Hey @hepin1989, I've build an adapter for Netflix' adaptive concurrency limits for Akka Http here: https://github.com/andreas-schroeder/akka-http-concurrency-limits maybe that would be something you could use, or draw inspiration from? (Sorry for hijacking this old issue, in case I did...)

jrudolph commented 4 years ago

Thanks for sharing @andreas-schroeder. I wonder how well does that work in practice? In particular, it seems in the latency signal from request handling time is much harder to separate queuing latency from essential latency than for an RTT in a network path. Between two IP endpoints there is "only packet transport infrastructure" while between request and response there might be all kinds of processing behavior that might depend on all kinds of variables non-linearly.

How can you make accurate estimates about the cost of handling requests? It seems much too easy to estimate the cost of a request wrong by orders of magnitudes, will those algorithms still work reliably enough?

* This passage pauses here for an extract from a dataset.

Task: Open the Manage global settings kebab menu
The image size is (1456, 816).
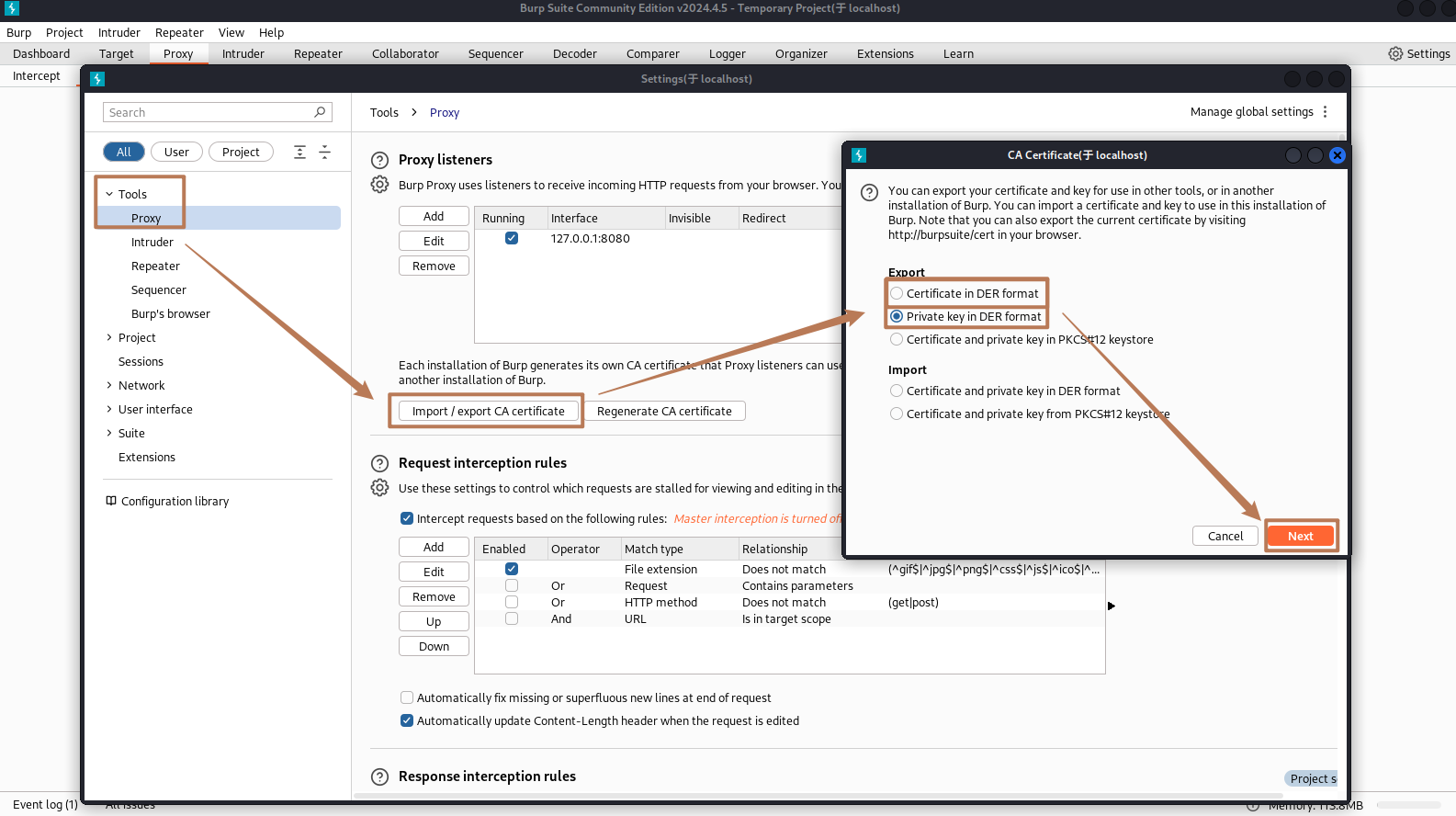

andreas-schroeder commented 4 years ago

Hi @jrudolph, good question. I can't answer this with full confidence as I myself only began to experiment with the Netflix-provided adaptive rate limiting algorithms. From my (limited) experience, I can tell that I found them to be more erring on the conservative (i.e. permissive) side than throttling aggressively. Still, it might just be that my tests were off. In terms of non-linearity, I had my concerns as well: if requests are very heterogeneous in terms of processing cost, would they throw off the algorithms? Which is why I introduced the possibility to specify weight to requests so that the user can provide the cost estimation, e.g. based on the number of elements requested in a batch request. I plan to do a couple more tests on this, and will keep you updated once I have more data on whether this feature is actually necessary.